Ray Train RunConfig helper defaulted to UniFlow-managed storage.

Any Ray-based workflow task (trainer, and future tasks with their own Ray Train steps) can call create_run_config instead of hand-rolling its own storage_path/storage_filesystem defaulting from a task-specific storage_backend parameter. Centralizing this here keeps "where does Ray Train write checkpoints" in one shared place as the task catalog grows, rather than each task re-deriving it independently.

create_run_config​

def create_run_config(**kwargs) -> ray.train.RunConfig

Build a ray.train.RunConfig defaulted to UniFlow-managed storage.

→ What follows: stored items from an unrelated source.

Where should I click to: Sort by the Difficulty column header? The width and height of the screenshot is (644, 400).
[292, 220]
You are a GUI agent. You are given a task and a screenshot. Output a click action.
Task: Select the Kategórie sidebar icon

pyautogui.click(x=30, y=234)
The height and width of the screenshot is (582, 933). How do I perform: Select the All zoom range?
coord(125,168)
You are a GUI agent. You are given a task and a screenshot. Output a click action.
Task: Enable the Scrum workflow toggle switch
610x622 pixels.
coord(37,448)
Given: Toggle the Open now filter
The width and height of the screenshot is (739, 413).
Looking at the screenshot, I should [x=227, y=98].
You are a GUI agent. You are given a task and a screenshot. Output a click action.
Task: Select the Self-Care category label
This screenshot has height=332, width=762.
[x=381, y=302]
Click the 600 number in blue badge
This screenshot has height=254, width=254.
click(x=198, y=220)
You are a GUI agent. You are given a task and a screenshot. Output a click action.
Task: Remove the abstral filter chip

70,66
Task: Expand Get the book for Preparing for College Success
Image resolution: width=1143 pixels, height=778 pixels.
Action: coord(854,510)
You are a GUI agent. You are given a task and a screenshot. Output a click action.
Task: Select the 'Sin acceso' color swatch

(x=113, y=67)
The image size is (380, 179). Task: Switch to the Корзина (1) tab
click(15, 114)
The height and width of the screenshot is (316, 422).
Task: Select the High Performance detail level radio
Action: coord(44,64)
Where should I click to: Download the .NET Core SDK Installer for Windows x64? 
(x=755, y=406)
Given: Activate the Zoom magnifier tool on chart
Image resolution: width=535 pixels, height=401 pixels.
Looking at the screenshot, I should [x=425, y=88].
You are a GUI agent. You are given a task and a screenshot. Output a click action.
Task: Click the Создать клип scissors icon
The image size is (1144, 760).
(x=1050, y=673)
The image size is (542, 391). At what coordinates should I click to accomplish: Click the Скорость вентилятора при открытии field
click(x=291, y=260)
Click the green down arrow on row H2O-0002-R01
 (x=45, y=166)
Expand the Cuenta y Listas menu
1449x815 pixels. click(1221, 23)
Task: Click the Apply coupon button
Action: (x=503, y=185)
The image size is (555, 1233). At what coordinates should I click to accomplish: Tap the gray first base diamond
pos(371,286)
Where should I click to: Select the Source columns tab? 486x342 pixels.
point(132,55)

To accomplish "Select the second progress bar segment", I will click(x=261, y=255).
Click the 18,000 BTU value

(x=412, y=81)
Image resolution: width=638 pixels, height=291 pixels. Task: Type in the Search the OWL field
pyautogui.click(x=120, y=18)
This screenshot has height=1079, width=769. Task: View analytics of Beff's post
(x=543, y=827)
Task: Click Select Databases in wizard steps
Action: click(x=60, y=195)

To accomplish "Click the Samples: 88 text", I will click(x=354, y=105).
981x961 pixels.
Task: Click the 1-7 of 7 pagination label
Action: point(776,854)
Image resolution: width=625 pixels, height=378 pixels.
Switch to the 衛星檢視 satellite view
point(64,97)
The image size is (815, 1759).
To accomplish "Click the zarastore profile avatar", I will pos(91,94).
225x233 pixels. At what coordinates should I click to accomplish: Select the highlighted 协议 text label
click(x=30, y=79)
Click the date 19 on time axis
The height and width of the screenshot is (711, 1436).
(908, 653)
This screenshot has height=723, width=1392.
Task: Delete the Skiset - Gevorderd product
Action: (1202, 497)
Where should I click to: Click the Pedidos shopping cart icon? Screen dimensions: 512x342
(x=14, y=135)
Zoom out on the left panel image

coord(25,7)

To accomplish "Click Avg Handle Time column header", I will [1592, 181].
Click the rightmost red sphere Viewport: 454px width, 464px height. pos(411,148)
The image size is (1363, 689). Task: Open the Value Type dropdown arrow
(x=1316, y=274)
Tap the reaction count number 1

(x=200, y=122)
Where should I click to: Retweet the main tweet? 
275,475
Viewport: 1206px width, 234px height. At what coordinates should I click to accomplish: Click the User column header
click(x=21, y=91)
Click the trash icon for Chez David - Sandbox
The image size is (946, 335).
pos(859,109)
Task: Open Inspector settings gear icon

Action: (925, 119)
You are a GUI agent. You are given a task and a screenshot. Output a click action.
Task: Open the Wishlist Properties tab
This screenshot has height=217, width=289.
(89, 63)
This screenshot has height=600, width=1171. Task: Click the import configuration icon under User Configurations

Resolves storage_path/storage_filesystem from the same UF_STORAGE_URL environment variable that DatasetVariable and ModelVariable already use for their own storage location, via the same filesystem-resolution logic RayDatasetIO uses (native PyArrow S3, or fsspec when UF_PLUGIN_RAY_USE_FSSPEC=1). Falls back to a local temp directory when UF_STORAGE_URL is unset, so local/sandbox runs keep working without extra configuration.

Arguments:

  • **kwargs - Any ray.train.RunConfig keyword argument. Explicitly passing storage_path and/or storage_filesystem overrides the UF_STORAGE_URL-derived default for that field.

Returns:

A ray.train.RunConfig with storage_path/storage_filesystem defaulted as described above.